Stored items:
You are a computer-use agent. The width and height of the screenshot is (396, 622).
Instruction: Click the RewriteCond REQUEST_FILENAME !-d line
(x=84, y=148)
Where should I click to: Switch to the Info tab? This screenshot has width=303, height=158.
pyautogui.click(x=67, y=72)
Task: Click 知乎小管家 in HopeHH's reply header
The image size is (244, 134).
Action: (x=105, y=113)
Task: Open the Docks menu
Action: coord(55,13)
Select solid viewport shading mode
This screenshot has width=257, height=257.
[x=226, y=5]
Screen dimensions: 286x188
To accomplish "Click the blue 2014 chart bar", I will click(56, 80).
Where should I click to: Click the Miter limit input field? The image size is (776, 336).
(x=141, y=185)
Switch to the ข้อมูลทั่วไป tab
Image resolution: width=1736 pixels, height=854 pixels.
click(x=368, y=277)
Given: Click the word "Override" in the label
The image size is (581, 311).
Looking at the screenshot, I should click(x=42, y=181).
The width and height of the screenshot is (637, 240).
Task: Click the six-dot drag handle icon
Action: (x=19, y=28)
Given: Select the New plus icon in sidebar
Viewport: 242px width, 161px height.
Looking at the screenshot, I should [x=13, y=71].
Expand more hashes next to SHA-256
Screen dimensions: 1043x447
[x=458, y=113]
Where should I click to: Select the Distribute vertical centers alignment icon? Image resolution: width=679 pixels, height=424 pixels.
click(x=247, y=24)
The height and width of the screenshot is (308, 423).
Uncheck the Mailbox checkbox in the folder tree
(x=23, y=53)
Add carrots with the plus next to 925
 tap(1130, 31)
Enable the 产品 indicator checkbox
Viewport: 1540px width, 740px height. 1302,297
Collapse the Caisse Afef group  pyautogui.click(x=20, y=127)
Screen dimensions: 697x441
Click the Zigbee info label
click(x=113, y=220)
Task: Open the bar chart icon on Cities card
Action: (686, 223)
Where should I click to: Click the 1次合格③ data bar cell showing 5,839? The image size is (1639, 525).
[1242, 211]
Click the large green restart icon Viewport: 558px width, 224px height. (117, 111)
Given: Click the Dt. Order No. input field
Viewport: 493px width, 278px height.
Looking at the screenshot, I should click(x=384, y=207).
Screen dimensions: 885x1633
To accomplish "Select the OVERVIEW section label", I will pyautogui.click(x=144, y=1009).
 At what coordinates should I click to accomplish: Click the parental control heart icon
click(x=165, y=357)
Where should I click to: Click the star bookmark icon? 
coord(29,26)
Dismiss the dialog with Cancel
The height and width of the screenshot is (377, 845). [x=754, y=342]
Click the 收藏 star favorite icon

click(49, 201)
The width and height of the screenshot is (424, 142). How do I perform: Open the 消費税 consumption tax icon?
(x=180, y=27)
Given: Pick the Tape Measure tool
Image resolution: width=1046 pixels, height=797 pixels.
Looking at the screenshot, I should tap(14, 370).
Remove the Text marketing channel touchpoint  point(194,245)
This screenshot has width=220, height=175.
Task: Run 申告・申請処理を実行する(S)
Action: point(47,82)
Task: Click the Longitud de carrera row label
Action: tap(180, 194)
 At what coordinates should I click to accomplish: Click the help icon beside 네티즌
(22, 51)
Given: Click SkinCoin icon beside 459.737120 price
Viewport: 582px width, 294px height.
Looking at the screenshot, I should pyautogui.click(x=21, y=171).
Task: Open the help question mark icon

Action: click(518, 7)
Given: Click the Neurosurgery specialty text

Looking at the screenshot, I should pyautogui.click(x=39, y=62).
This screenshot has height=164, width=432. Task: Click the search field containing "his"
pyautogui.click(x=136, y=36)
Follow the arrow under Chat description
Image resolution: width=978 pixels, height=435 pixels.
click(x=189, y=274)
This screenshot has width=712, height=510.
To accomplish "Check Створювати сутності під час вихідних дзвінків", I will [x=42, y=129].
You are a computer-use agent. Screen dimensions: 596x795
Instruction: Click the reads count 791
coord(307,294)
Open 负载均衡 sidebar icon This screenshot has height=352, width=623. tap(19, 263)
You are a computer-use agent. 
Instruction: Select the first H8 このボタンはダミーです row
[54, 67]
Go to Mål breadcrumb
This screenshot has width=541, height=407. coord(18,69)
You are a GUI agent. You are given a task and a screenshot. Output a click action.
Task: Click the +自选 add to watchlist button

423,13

→ TASK GOAL: Lines containing the word "will" are to be located in the entries and copied.

→ TASK SOLUTION:
To accomplish "Click the blue 2014 chart bar", I will click(56, 80).
To accomplish "Select the OVERVIEW section label", I will pyautogui.click(x=144, y=1009).
To accomplish "Check Створювати сутності під час вихідних дзвінків", I will [x=42, y=129].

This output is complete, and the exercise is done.